Texto fornecido
====

O Poder da força feminina e seus processos.
Minha própria geração, posterior à Segunda Guerra Mundial, cresceu numa época em que as mulheres eram infantilizadas e tratadas como propriedade. Elas eram mantidas como jardins sem cultivo... mas felizmente sempre chegava alguma semente trazida pelo vento.
Embora o que escrevessem fosse desautorizado, elas insistiam assim mesmo. Embora o que pintassem não recebesse reconhecimento, nutria a alma do mesmo jeito. As mulheres tinham de implorar pelos instrumentos e pelo espaço necessário às suas artes; e, se nenhum se apresentasse, elas abriam espaço em árvores, cavernas, bosques e armários.
A dança mal podia ser tolerada, se é que o era, e por isso elas dançavam na floresta, onde ninguém podia vê-las, no porão ou no caminho para esvaziar a lata de lixo. A mulher que se enfeitava despertava suspeita. Um traje ou o próprio corpo alegre aumentava o risco de ela ser agredida ou sofrer violência sexual. Não se podia dizer que lhe pertenciam as roupas que cobriam os seus próprios ombros.

====

Bloco de dados

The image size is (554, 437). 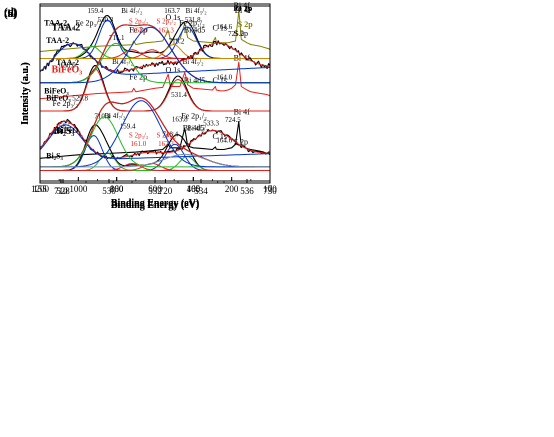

====

Instruções
(a) Cite todos os lugares em que, segundo o texto sobre a força feminina, as mulheres abriam espaço para suas artes quando nenhum se apresentava.
(b) Prossiga o texto sobre a força feminina a partir da última frase apresentada.

Respostas por tarefa
(a) Árvores, cavernas, bosques e armários.

(b)
As questões da alma feminina não podem ser tratadas tentando-se esculpi-la de uma forma mais adequada a uma cultura inconsciente, nem é possível dobrá-la até que tenha um formato intelectual mais aceitável para aqueles que se alegam os únicos detentores do consciente. Não. Foi isso o que já provocou a transformação de milhões de mulheres, que começaram como forças poderosas e naturais, em párias na sua própria cultura.
Sentir-se impotente, insegura, hesitante, bloqueada, incapaz de realizações, entregando a própria criatividade para os outros, escolhendo parceiros, empregos ou amizades que lhe esgotam a energia, sofrendo por viver em desacordo com os próprios ciclos, super protetora de si mesma, inerte, inconstante, vacilante, incapaz de regular a própria marcha ou de fixar limites.
Não conseguir insistir no seu próprio andamento, preocupar-se em demasia com a opinião alheia, afastar-se do seu Deus ou dos seus deuses... Ter medo de parar, ter medo de agir, contar até três repetidamente sem conseguir começar...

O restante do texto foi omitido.